**Work to complete**
Hunt for the word "will" across the entries below, copying each line that holds it.

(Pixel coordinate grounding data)
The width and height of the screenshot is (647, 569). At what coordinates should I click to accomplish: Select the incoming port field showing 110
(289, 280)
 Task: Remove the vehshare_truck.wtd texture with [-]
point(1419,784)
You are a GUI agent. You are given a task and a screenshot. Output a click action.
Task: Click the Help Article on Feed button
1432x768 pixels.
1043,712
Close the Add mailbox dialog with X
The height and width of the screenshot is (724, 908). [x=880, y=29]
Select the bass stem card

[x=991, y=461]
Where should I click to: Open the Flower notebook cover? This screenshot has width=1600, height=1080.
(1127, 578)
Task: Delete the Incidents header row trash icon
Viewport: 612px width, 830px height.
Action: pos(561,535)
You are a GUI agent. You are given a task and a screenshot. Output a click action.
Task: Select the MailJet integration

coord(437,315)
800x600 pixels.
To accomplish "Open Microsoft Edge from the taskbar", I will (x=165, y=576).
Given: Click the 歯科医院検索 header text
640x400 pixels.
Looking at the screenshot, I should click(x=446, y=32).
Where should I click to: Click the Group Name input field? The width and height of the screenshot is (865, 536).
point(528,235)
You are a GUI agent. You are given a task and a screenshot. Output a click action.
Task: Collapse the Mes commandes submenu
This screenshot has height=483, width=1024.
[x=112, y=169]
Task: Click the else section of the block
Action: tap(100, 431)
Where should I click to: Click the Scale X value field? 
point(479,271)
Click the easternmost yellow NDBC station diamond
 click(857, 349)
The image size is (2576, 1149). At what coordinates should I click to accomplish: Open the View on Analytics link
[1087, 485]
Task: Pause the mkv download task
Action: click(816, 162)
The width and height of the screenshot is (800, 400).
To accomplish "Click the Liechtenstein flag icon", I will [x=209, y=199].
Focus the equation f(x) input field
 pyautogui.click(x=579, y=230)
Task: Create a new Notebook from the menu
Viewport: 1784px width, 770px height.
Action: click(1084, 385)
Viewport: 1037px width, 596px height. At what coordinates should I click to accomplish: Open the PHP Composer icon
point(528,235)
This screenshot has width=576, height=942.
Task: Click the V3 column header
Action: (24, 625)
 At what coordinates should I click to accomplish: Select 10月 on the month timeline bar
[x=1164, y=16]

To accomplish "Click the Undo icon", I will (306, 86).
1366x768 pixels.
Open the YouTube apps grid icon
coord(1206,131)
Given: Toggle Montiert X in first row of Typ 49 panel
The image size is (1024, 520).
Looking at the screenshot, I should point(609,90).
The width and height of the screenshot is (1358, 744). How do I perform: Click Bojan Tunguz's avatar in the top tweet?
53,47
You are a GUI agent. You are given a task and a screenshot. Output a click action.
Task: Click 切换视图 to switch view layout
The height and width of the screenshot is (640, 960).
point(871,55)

**Exercise answer**
To accomplish "Open Microsoft Edge from the taskbar", I will (x=165, y=576).
To accomplish "Click the Liechtenstein flag icon", I will [x=209, y=199].
To accomplish "Click the Undo icon", I will (306, 86).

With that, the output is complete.